§ **Work to complete**: Return each line exactly as written. Begin with the first line of the entries and end with the line that has "Viewport: 1012px width, 675px height.".

§ **Given data**:
Segment Open

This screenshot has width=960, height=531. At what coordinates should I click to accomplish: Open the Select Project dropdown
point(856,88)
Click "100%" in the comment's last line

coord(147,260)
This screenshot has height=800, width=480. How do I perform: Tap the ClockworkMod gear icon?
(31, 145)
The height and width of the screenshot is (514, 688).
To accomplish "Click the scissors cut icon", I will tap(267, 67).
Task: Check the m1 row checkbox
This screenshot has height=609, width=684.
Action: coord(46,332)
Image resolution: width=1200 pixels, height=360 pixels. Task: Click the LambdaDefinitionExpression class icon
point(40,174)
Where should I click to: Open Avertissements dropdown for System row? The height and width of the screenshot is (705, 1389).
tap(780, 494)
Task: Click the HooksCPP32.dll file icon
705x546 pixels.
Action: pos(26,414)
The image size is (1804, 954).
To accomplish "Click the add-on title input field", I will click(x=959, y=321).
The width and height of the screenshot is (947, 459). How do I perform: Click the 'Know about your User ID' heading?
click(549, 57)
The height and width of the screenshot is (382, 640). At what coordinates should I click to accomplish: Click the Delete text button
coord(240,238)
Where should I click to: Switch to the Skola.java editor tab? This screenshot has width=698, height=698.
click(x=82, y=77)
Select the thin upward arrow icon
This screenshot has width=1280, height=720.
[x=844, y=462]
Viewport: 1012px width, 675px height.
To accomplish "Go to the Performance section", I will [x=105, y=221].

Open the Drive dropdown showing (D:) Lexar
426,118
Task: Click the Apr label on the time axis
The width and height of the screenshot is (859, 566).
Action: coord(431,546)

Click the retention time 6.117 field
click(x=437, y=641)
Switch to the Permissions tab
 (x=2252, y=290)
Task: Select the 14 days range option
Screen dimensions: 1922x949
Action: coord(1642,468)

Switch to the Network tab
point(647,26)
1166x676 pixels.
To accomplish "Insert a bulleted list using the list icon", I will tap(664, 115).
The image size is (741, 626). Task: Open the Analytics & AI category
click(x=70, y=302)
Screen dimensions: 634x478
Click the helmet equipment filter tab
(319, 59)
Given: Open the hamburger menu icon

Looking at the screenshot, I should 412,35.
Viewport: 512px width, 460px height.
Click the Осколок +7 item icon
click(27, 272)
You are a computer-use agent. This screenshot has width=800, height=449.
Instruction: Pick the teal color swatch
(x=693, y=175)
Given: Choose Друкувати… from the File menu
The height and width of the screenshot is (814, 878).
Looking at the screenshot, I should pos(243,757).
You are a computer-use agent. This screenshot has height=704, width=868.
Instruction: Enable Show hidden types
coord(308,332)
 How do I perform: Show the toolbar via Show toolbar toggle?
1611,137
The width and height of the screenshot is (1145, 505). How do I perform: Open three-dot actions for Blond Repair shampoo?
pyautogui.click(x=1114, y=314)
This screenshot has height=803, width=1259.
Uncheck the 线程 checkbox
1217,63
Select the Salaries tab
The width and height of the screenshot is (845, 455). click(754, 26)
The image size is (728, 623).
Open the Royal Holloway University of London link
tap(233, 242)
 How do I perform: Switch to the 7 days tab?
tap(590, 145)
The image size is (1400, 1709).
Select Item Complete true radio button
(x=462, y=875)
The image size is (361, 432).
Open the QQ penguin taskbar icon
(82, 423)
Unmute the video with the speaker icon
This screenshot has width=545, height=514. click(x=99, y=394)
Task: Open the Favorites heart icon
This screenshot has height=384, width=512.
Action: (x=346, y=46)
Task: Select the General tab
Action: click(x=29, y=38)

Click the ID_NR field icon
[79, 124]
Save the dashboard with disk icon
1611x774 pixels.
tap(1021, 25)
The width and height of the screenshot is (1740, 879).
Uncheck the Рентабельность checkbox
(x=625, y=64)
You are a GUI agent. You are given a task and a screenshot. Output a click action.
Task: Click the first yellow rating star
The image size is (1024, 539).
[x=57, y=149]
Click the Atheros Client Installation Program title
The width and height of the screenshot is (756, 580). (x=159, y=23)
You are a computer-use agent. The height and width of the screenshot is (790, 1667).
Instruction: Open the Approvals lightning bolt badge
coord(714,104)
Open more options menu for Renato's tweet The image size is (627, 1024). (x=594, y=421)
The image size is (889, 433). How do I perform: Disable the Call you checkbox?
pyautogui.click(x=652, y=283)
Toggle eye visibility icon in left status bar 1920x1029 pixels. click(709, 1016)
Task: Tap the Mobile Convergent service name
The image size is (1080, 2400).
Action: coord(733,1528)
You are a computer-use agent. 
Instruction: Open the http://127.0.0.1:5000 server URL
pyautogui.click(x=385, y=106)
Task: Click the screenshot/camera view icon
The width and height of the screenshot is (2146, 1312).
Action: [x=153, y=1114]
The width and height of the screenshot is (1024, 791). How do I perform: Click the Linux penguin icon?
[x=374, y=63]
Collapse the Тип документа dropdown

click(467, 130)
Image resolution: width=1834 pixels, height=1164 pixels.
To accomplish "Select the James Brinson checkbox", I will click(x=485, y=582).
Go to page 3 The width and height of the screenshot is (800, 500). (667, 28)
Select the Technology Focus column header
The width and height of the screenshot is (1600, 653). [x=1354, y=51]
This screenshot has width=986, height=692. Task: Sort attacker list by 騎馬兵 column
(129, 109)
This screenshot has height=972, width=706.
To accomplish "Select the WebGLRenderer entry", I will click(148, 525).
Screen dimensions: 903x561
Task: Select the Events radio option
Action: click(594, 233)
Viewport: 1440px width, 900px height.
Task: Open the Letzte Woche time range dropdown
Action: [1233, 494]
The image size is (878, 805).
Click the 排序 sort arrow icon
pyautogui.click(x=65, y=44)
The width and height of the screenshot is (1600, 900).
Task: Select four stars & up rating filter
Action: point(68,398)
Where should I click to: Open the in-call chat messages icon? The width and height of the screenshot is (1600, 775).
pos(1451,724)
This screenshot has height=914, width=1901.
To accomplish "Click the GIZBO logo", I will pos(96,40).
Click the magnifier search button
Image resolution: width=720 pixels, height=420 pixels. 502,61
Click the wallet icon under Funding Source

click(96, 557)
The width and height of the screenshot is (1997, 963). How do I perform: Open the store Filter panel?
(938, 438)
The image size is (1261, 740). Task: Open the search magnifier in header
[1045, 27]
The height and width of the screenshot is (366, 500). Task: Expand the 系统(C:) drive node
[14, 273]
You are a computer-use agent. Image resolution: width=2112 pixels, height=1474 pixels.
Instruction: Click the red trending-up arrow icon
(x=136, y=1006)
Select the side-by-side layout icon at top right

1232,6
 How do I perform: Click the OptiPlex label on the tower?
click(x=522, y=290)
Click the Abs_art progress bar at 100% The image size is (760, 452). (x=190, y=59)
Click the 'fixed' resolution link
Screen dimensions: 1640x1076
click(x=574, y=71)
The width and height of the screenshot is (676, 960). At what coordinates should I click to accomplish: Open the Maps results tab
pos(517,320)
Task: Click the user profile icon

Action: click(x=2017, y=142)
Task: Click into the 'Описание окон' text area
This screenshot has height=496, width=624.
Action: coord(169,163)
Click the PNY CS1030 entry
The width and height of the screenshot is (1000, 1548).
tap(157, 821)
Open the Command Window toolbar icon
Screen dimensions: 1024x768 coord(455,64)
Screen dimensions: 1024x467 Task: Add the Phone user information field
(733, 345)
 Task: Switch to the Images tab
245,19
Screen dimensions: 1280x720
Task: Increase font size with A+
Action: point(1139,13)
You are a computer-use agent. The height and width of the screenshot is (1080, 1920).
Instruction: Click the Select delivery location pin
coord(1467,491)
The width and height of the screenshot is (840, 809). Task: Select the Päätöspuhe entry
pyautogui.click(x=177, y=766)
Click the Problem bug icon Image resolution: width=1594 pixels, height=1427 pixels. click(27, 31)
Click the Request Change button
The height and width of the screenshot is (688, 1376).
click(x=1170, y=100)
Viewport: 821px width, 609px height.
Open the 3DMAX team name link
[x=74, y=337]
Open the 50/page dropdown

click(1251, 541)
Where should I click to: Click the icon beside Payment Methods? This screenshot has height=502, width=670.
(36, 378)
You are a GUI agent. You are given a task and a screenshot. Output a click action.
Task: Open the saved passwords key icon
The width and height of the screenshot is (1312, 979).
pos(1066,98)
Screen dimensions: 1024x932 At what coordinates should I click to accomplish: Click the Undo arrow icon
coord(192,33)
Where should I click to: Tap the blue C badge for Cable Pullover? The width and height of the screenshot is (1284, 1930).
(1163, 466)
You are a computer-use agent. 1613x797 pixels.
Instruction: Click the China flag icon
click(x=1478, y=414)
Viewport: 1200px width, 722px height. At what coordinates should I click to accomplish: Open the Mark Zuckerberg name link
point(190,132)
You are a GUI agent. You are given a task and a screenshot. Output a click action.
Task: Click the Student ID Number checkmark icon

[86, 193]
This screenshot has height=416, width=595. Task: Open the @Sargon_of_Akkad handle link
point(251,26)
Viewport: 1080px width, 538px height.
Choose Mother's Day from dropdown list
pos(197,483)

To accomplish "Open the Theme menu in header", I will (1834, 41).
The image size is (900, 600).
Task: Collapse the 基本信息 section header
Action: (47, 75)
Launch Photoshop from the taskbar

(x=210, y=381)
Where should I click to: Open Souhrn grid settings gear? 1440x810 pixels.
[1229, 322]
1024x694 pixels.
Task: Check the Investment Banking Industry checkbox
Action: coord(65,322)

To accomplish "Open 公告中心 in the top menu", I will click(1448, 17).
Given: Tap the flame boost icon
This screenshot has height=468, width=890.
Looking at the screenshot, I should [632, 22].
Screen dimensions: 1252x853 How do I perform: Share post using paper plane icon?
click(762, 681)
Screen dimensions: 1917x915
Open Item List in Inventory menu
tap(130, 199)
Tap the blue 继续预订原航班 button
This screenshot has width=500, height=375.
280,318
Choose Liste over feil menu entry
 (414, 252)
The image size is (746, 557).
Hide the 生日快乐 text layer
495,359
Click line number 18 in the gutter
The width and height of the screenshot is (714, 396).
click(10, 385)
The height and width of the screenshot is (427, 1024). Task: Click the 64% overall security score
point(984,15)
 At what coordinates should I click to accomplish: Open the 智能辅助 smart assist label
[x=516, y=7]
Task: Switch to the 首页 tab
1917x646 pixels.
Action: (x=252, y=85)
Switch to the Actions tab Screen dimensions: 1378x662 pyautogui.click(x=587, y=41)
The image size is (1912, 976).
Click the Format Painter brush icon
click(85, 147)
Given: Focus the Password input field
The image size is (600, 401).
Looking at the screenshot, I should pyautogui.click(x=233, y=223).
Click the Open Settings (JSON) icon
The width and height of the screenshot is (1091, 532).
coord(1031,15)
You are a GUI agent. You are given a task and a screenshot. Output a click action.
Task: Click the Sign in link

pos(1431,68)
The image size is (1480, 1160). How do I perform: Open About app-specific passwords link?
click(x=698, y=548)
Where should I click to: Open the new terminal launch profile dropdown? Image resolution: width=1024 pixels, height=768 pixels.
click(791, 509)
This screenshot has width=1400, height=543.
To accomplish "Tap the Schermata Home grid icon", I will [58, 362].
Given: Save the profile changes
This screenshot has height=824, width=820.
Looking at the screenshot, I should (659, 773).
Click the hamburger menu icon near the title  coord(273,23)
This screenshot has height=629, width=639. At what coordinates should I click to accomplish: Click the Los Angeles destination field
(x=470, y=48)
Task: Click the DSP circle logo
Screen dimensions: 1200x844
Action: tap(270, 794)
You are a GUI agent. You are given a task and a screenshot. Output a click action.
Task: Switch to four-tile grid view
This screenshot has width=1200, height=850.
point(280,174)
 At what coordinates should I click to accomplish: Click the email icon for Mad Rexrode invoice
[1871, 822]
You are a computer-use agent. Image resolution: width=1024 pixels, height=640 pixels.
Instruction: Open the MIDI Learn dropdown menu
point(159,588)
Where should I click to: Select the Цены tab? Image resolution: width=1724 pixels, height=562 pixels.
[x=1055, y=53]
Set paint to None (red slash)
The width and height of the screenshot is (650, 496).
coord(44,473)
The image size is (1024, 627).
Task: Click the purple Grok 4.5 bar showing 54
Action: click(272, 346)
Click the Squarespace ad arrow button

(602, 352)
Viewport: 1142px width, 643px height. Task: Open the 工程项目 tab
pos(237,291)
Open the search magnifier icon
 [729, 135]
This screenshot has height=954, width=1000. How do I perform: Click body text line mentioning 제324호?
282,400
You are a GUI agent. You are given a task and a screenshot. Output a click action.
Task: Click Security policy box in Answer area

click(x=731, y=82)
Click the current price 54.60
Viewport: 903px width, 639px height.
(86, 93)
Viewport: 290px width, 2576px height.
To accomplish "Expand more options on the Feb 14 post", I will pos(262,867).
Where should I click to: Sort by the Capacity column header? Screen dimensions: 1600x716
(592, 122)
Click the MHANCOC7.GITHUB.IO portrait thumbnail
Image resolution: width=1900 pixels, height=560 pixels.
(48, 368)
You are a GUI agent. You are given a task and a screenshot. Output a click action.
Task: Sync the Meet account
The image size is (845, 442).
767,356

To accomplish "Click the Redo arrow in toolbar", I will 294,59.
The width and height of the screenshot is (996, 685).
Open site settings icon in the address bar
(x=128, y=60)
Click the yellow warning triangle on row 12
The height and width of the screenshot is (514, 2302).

Segment Closed

§ **Completed exercise**:
This screenshot has width=960, height=531. At what coordinates should I click to accomplish: Open the Select Project dropdown
point(856,88)
Click "100%" in the comment's last line

coord(147,260)
This screenshot has height=800, width=480. How do I perform: Tap the ClockworkMod gear icon?
(31, 145)
The height and width of the screenshot is (514, 688).
To accomplish "Click the scissors cut icon", I will tap(267, 67).
Task: Check the m1 row checkbox
This screenshot has height=609, width=684.
Action: coord(46,332)
Image resolution: width=1200 pixels, height=360 pixels. Task: Click the LambdaDefinitionExpression class icon
point(40,174)
Where should I click to: Open Avertissements dropdown for System row? The height and width of the screenshot is (705, 1389).
tap(780, 494)
Task: Click the HooksCPP32.dll file icon
705x546 pixels.
Action: pos(26,414)
The image size is (1804, 954).
To accomplish "Click the add-on title input field", I will click(x=959, y=321).
The width and height of the screenshot is (947, 459). How do I perform: Click the 'Know about your User ID' heading?
click(549, 57)
The height and width of the screenshot is (382, 640). At what coordinates should I click to accomplish: Click the Delete text button
coord(240,238)
Where should I click to: Switch to the Skola.java editor tab? This screenshot has width=698, height=698.
click(x=82, y=77)
Select the thin upward arrow icon
This screenshot has width=1280, height=720.
[x=844, y=462]
Viewport: 1012px width, 675px height.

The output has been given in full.